Two equations are given:
$$x^2+(a^2-5a+6)x=0$$ $$x^2+2(a-3)x+a^2-7a+12=0$$
We need to find the values of $a$ that will render them equivalent.
From the first equation,
$$x=-a^2+5a-6$$
From the second,
$$x=\frac{-2a+6\pm2\sqrt{a-3}}{2}$$
If the two equations are equivalent, then x=x
$$-a^2+5a-6=\frac{-2a+6\pm2\sqrt{a-3}}{2}$$
That is, we must have two roots, considering the $\pm$ sign. From this, I've gotten as far as (for the plus sign case):
$$2a^2-12a+18+2\sqrt{a-3}=0$$
For the minus case, there will be a minus before the term $a\sqrt{a-3}$. Basically these two equations will have the roots a=3 and a=4 respectively (from the answers section in my textbook).

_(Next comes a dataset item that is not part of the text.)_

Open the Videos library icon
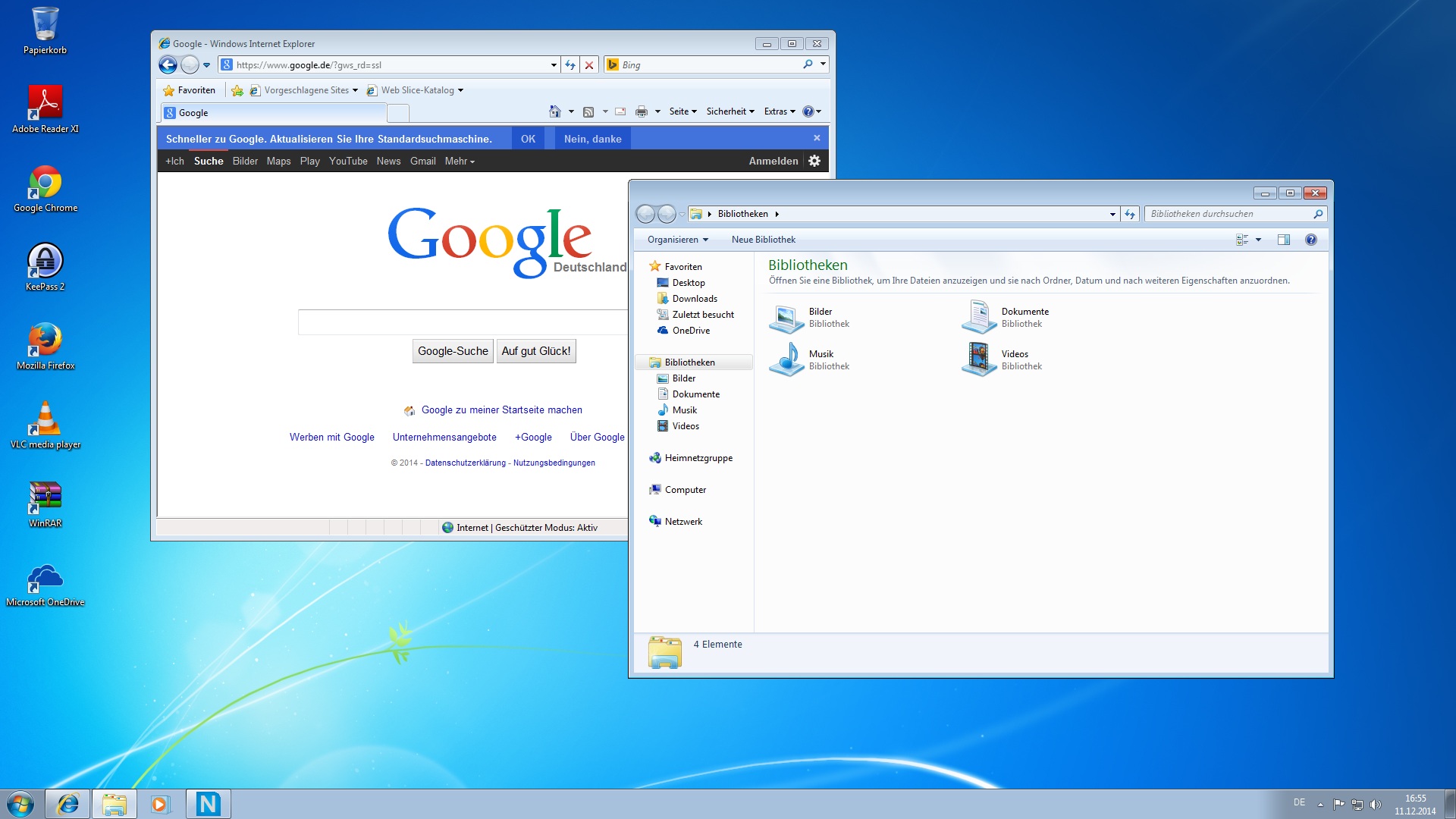click(979, 359)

But how does one get to that? How to get rid of the square root sign? Or is there an alternative way to solve the whole shebang?
You omitted the second solution to the first equation, $x=0$. For the two equations to be equivalent, $x=0$ must also satisfy the second equation. That yields $a^2-7a+12=0$, which factors nicely into $(a-3)(a-4)=0$. Substituting $a=3$ and $a=4$ into the equations shows that they are equivalent in both cases.
In this particular case, the person who created the problem provided a clue by using $x=0$ as one of the solutions, and I suspect they did this because you're not expected to know the more general theory, but in case you're interested: A quadratic equation is determined by its roots up to a scale factor, so if you scale both equations such that the coefficient of the quadratic term is $1$ (in this case they're already thus scaled), you can simply equate the coefficients of the linear and constant terms, since they have to be equal if the roots are equal. In this particular case this approach was suggested by the root $x=0$, but it's valid in the general case, too.